[Reading text]
+===+

Romantic comedies aren't the most bountiful breeding grounds for fresh talent. The terrain is terrifyingly minimal, allowing little scope for ambiguity, and like a schoolboy poised before a xylophone to play Happy Birthday, there are a few simple and familiar notes that the filmmaker has to hit – the meet-cute, say, or the inflection points where annoyance curves into attraction, attraction into affection and love. Without these notes, there is no rom-com. Your only way out is to clothe these must-haves in the latest fashions, leaving the impression that you're doing something different but nothing too different.

The recently released “Ek Main Aur Ekk Tu”, directed by Shakun Batra, begins like one those films where we're going to be hoodwinked into thinking that we're watching something different when all we're seeing is the same thing we've seen a hundred, a thousand times before. Boy is the kind of repressed control freak who wears bow ties and irons his socks. Girl, meanwhile, is one of those irrepressible free spirits that screenwriters love to unleash on somber, sock-ironing young men. They're opposites, they're going to attract. Am I right, or am I right?

+===+

[Set exercise]
Sum up the text above on romantic comedies in two sentences.

+===+

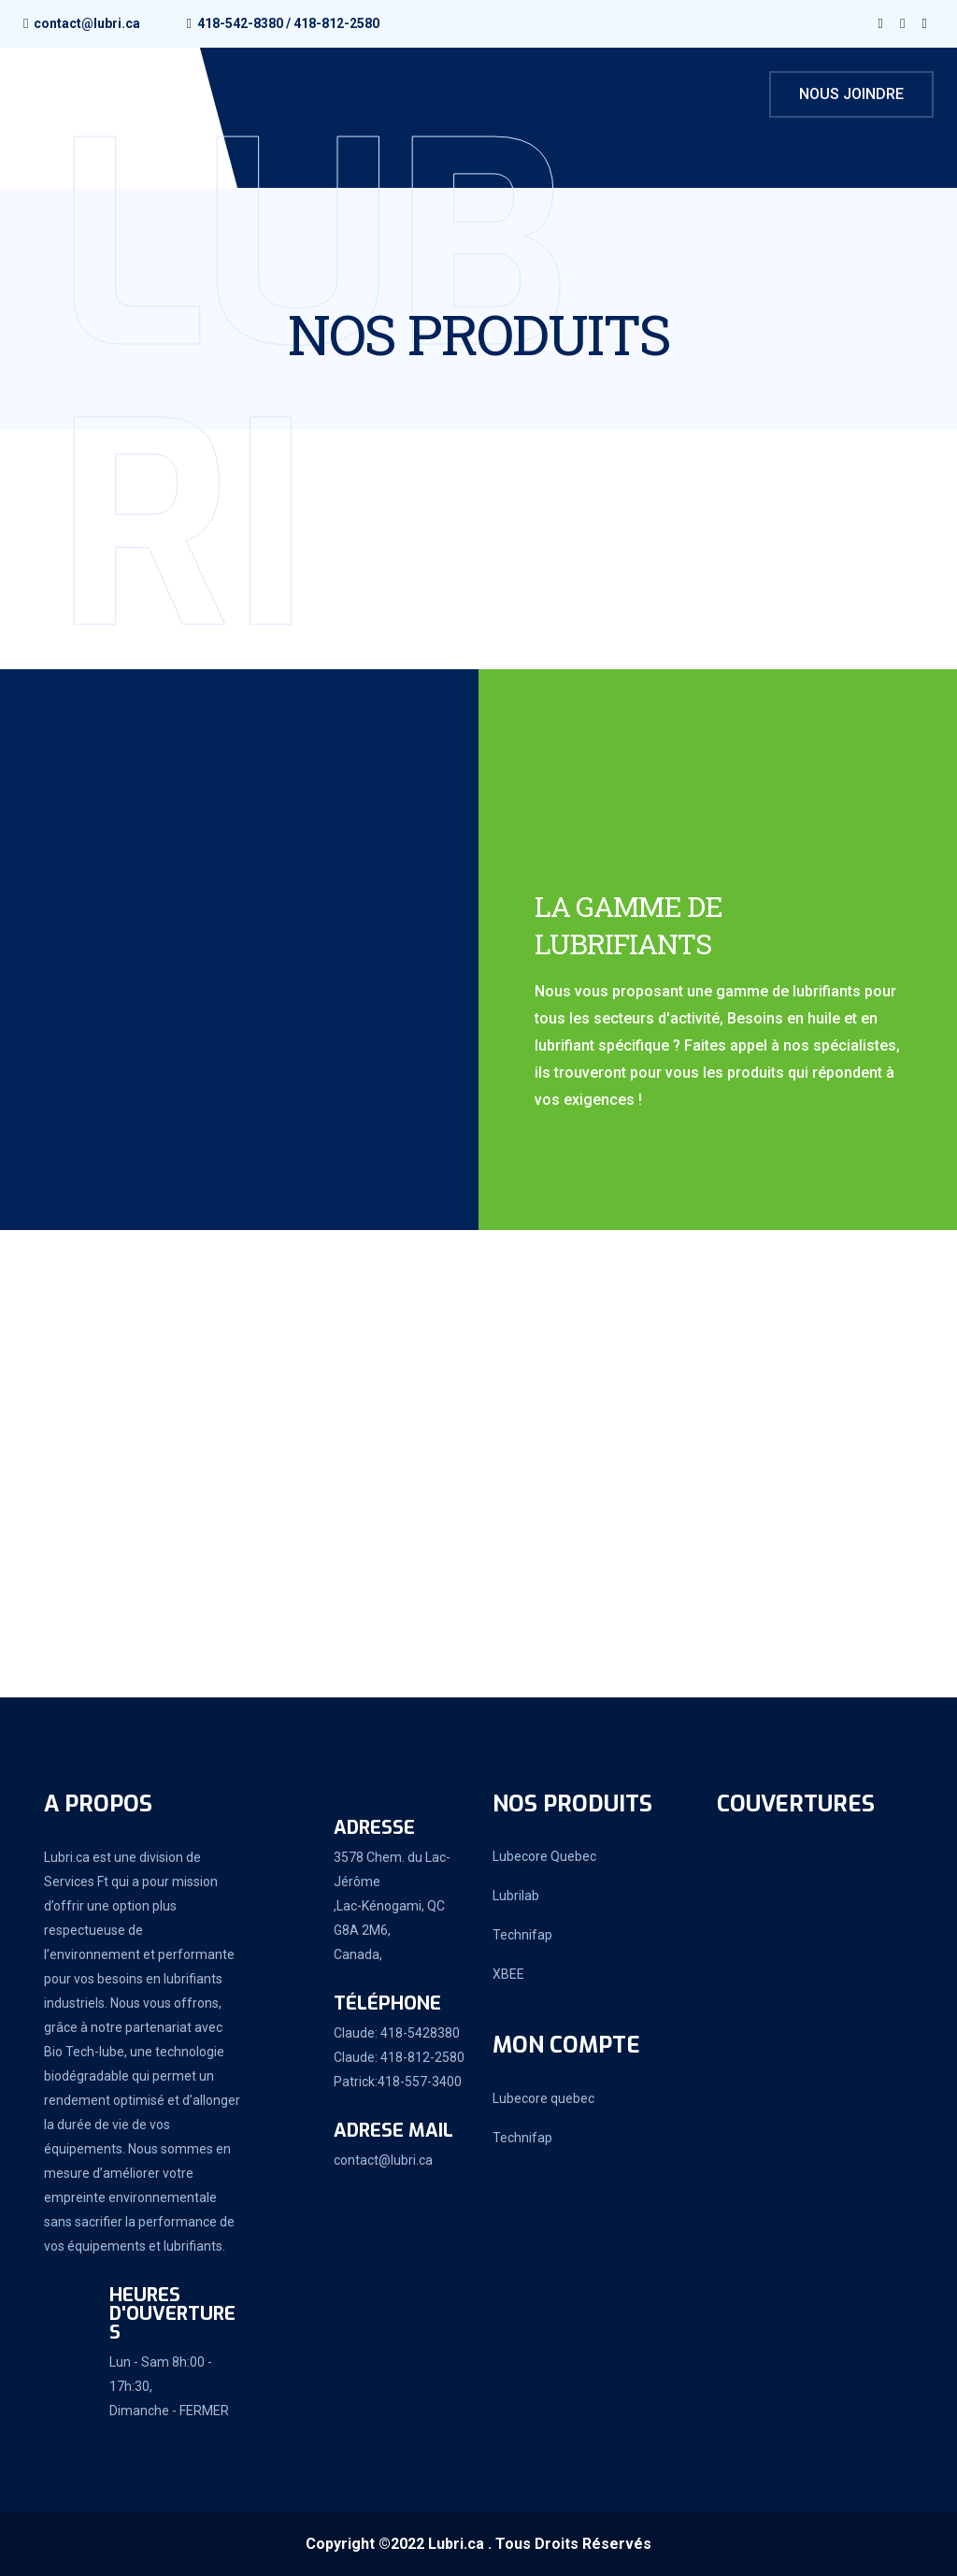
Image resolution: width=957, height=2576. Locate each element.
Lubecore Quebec (544, 1856)
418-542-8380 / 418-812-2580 (288, 23)
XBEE (508, 1974)
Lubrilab (516, 1895)
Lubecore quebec (543, 2098)
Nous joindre (851, 94)
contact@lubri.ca (87, 23)
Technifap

+===+

[Answer below]
Romantic comedies give filmmakers little room, since they must hit a few familiar notes such as the meet-cute and the turn from annoyance to attraction to love, and the only way out is to dress these must-haves in the latest fashions. “Ek Main Aur Ekk Tu,” directed by Shakun Batra, begins like one of those films that only seem different, pairing a repressed control freak who irons his socks with an irrepressible free spirit who, as opposites, are bound to attract.